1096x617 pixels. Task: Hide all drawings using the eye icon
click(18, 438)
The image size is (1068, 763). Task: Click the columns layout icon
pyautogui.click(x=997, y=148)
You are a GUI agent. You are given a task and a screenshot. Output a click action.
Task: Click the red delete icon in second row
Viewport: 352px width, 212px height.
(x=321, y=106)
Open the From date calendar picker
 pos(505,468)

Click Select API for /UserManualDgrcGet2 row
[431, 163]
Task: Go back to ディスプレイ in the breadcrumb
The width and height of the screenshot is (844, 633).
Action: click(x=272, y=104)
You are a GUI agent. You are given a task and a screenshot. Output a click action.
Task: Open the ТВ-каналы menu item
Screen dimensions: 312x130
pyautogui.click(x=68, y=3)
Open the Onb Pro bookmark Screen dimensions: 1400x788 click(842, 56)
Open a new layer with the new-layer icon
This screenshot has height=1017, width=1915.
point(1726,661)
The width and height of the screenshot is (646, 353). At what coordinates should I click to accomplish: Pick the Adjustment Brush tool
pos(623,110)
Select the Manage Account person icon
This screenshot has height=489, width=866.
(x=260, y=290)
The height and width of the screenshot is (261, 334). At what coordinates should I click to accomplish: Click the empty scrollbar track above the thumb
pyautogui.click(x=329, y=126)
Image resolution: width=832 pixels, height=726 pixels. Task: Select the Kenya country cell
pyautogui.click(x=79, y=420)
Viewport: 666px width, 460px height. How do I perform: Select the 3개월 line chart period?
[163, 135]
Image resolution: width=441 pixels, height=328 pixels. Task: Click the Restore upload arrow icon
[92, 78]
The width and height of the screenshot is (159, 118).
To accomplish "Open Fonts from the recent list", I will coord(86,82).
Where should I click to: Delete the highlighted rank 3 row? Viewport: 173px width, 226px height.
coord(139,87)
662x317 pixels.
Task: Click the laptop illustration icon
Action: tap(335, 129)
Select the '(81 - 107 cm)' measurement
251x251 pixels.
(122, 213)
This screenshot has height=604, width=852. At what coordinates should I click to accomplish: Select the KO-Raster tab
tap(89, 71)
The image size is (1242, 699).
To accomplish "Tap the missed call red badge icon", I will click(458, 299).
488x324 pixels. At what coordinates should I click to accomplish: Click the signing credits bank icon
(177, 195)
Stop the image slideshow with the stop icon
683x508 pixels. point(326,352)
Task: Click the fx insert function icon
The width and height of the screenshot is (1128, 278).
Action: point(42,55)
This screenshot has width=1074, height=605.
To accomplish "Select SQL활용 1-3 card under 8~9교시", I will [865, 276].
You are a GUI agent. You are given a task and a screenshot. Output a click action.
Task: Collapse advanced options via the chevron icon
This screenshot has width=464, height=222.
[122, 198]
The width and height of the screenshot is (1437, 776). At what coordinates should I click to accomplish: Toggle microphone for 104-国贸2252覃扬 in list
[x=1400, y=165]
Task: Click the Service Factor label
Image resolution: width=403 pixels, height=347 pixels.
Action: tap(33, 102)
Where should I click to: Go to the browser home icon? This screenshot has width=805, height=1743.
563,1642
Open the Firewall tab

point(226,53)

+-------+

*WHAT YOU WILL DO*:
Copy out every line of the listing above, character for character.

*RESULT OF THIS TASK*:
1096x617 pixels. Task: Hide all drawings using the eye icon
click(18, 438)
The image size is (1068, 763). Task: Click the columns layout icon
pyautogui.click(x=997, y=148)
You are a GUI agent. You are given a task and a screenshot. Output a click action.
Task: Click the red delete icon in second row
Viewport: 352px width, 212px height.
(x=321, y=106)
Open the From date calendar picker
 pos(505,468)

Click Select API for /UserManualDgrcGet2 row
[431, 163]
Task: Go back to ディスプレイ in the breadcrumb
The width and height of the screenshot is (844, 633).
Action: click(x=272, y=104)
You are a GUI agent. You are given a task and a screenshot. Output a click action.
Task: Open the ТВ-каналы menu item
Screen dimensions: 312x130
pyautogui.click(x=68, y=3)
Open the Onb Pro bookmark Screen dimensions: 1400x788 click(842, 56)
Open a new layer with the new-layer icon
This screenshot has height=1017, width=1915.
point(1726,661)
The width and height of the screenshot is (646, 353). At what coordinates should I click to accomplish: Pick the Adjustment Brush tool
pos(623,110)
Select the Manage Account person icon
This screenshot has height=489, width=866.
(x=260, y=290)
The height and width of the screenshot is (261, 334). At what coordinates should I click to accomplish: Click the empty scrollbar track above the thumb
pyautogui.click(x=329, y=126)
Image resolution: width=832 pixels, height=726 pixels. Task: Select the Kenya country cell
pyautogui.click(x=79, y=420)
Viewport: 666px width, 460px height. How do I perform: Select the 3개월 line chart period?
[163, 135]
Image resolution: width=441 pixels, height=328 pixels. Task: Click the Restore upload arrow icon
[92, 78]
The width and height of the screenshot is (159, 118).
To accomplish "Open Fonts from the recent list", I will coord(86,82).
Where should I click to: Delete the highlighted rank 3 row? Viewport: 173px width, 226px height.
coord(139,87)
662x317 pixels.
Task: Click the laptop illustration icon
Action: tap(335, 129)
Select the '(81 - 107 cm)' measurement
251x251 pixels.
(122, 213)
This screenshot has height=604, width=852. At what coordinates should I click to accomplish: Select the KO-Raster tab
tap(89, 71)
The image size is (1242, 699).
To accomplish "Tap the missed call red badge icon", I will click(458, 299).
488x324 pixels. At what coordinates should I click to accomplish: Click the signing credits bank icon
(177, 195)
Stop the image slideshow with the stop icon
683x508 pixels. point(326,352)
Task: Click the fx insert function icon
The width and height of the screenshot is (1128, 278).
Action: point(42,55)
This screenshot has width=1074, height=605.
To accomplish "Select SQL활용 1-3 card under 8~9교시", I will [865, 276].
You are a GUI agent. You are given a task and a screenshot. Output a click action.
Task: Collapse advanced options via the chevron icon
This screenshot has width=464, height=222.
[122, 198]
The width and height of the screenshot is (1437, 776). At what coordinates should I click to accomplish: Toggle microphone for 104-国贸2252覃扬 in list
[x=1400, y=165]
Task: Click the Service Factor label
Image resolution: width=403 pixels, height=347 pixels.
Action: tap(33, 102)
Where should I click to: Go to the browser home icon? This screenshot has width=805, height=1743.
563,1642
Open the Firewall tab

point(226,53)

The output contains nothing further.